Essentiellement connu pour Miss Daisy et son chauffeur – Driving Miss Daisy (1989), drame au succès planétaire ayant récolté au passage quatre Oscars, dont ceux de la Meilleure actrice pour Jessica Tandy et du Meilleur film, le réalisateur australien Bruce Beresford (né en 1940) a pourtant eu une sacrée carrière avant ce hit. Il fait ses armes en 1972 derrière la caméra avec The Adventures of Barry McKenzie, comédie à succès qui entraîne immédiatement une suite, Barry McKenzie Holds His Own. Il continue son bonhomme de chemin, signe quasiment un film par an, est sélectionné au Festival de Berlin (pour Don’s Party), quand il décide de se lancer dans le polar, genre alors rare, pour ne pas dire inédit dans le cinéma australien. Adapté du roman éponyme de Devon Minchin, L’Attaque des fourgons blindés – Money Movers sera donc un film de casse, tiré de faits réels, quand bien même un panneau en introduction indique que les personnages dépeints sont fictifs et sans ressemblance avec toute personne existante. Une ambiguïté déjà amusante, d’autant plus que l’auteur du livre était lui-même le fondateur des Metropolitan Security Services en 1954, devenue l’une des plus grandes sociétés de sécurité privées du pays. L’Attaque des fourgons blindés est une sacrée découverte et prouvera aux détracteurs de Bruce Beresford qu’il est tout sauf un cinéaste pantouflard à l’image d’un Taylor Hackford. Deux avant l’exceptionnel Héros ou Salopards – Breaker Morant, le metteur en scène et scénariste se plaçait dans la droite lignée de Sam Peckinpah et de William Friedkin avec ce polar complètement dingue, prenant, immersif (on se croirait presque dans un documentaire, impression renforcée par l’utilisation de la caméra portée), incroyablement violent (le dernier acte est considéré à juste titre comme ce qui s’est fait de plus violent dans le cinéma australien des années 1970), magistralement réalisé et interprété par toute une ribambelle de comédiens venus de la petite lucarne. Complexe et dense, anxiogène et pessimiste, L’Attaque des fourgons blindés, qui ne sera distribué en France qu’en 1986, saura ravir les amateurs du genre et mérite amplement d’être réhabilité.
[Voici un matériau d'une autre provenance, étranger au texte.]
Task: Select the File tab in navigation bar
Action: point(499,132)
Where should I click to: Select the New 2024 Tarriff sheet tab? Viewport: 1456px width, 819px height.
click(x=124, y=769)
Un camion blindé de paie appartenant aux services de sécurité de Darcy est braqué. Le conducteur, l’ancien policier Dick Martin, est retiré des véhicules blindés et affecté à des patrouilles de nuit. Les braqueurs sont trahis par le chef du crime Jack Henderson, dont l’homme de main, Dino, abat tous les braqueurs. Lionel Darcy, directeur de l’entreprise, soupçonne un braquage majeur, mais ignore que tous les coupables sont des employés de l’entreprise. Il demande à son ancien employé Mindel Seagers d’enquêter sur Leo Bassett, un nouveau venu dans l’entreprise. Jack Henderson découvre qu’un braquage est planifié par Eric Jackson, ancien pilote de speedway et superviseur principal chez Darcy, son frère Brian Jackson, également agent de sécurité chez Darcy comme chauffeur de camion blindé, et Ed Gallagher, le superviseur du bureau de comptabilité de Darcy. Lorsque Eric Jackson fait irruption dans l’appartement de Bassett, les hommes d’Henderson le kidnappent et le torturent pour l’obliger à travailler pour eux.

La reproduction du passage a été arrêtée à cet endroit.